Last Wednesday, the trial of four migrants accused of raping a 22-year-old woman in a park in Düsseldorf began at Düssledorf regional court.
As the Bild daily reported, the four migrants, who are amateur football players, were on their way from training when they saw a woman at around 9 p.m. on November 12, 2019, near the Volksgarten S-Bahn station.
According to the indictment, they walked her through Volksgarten Park under the pretext that they wanted to walk her home. Then, three of them are said to have attacked the woman and gang raped her while the fourth defendant filmed everything.
A witness saw the incident happening and alerted a police vehicle about the rape. The woman was subsequently given medical treatment.
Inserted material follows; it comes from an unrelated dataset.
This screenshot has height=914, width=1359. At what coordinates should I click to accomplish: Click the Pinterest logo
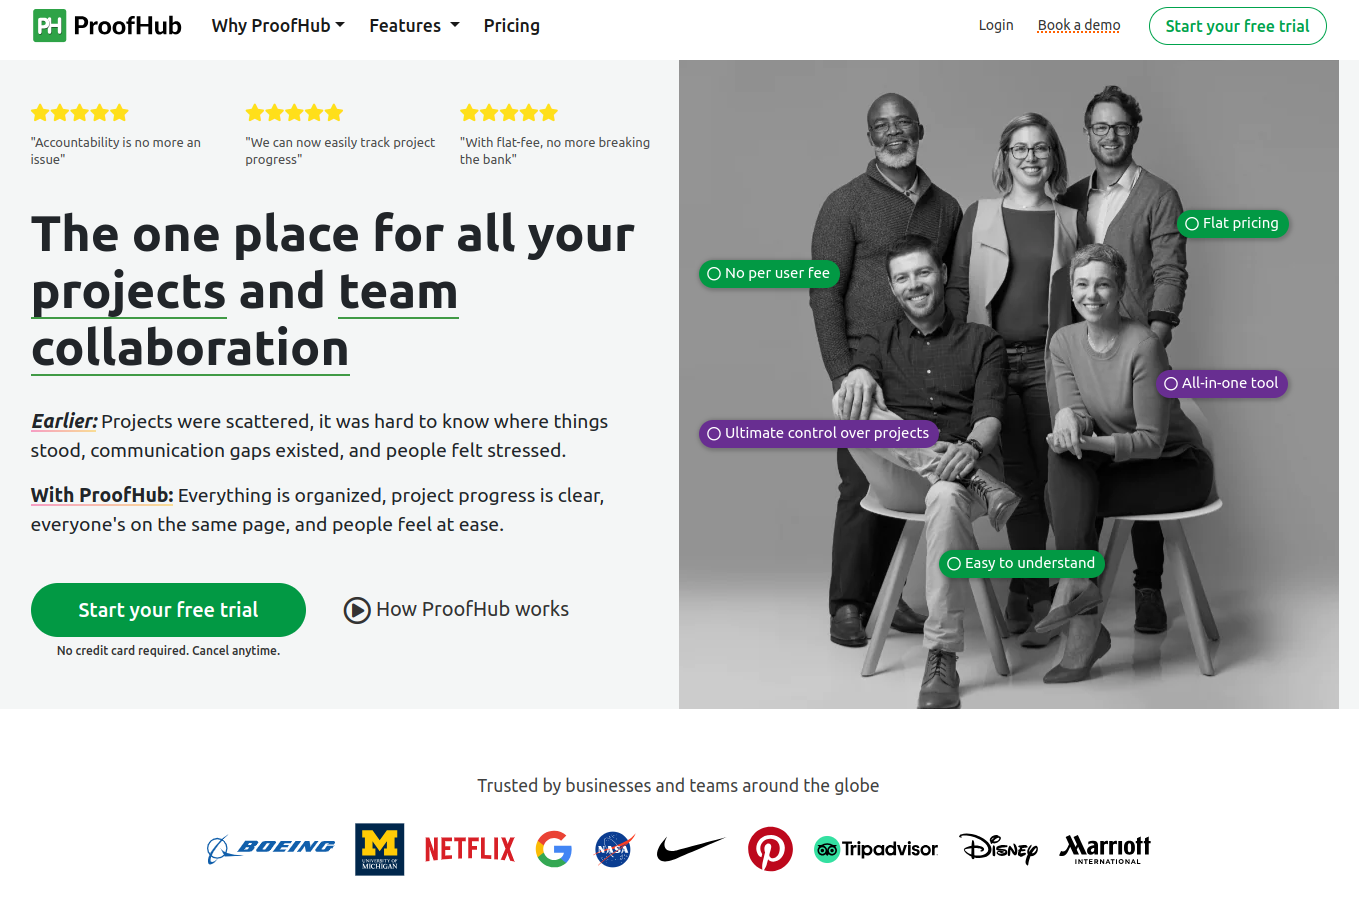[x=770, y=849]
At the police station, the men, two Brazilians aged 19 and 32 respectively, a 34-year-old from Morocco, and a 21-year-old from Angola, accused each other of committing the crime.
As the German courts guarantee special protection to the defendants up to 21 years of age, the courtroom was closed to the public shortly after the trial had started.
According to statistics from the German Criminal Federal Police (BKA), suspects without a German passport committed 35 percent of all crimes in Germany in 2019, which shows those with a migrant background represent a growing proportion of the country’s criminals.
Germany also saw an increase in sexual crimes in 2019, with 8,189 suspects listed as “non-German”, representing more than one in three sexual crimes (36 percent).
Past reports have also shown similar alarming statistics. The 2019 “Criminality in the context of immigration” report pointed to a 102 percent increase in the number of Germans who were listed as victims of a crime committed by a member of the immigrant community, which includes all those who entered Germany under the asylum system.
For example, in the category of “sexual offenses”, 3,261 Germans were victims in sexual crimes featuring an immigrant as the suspect while only 89 immigrants were victims of a German suspect.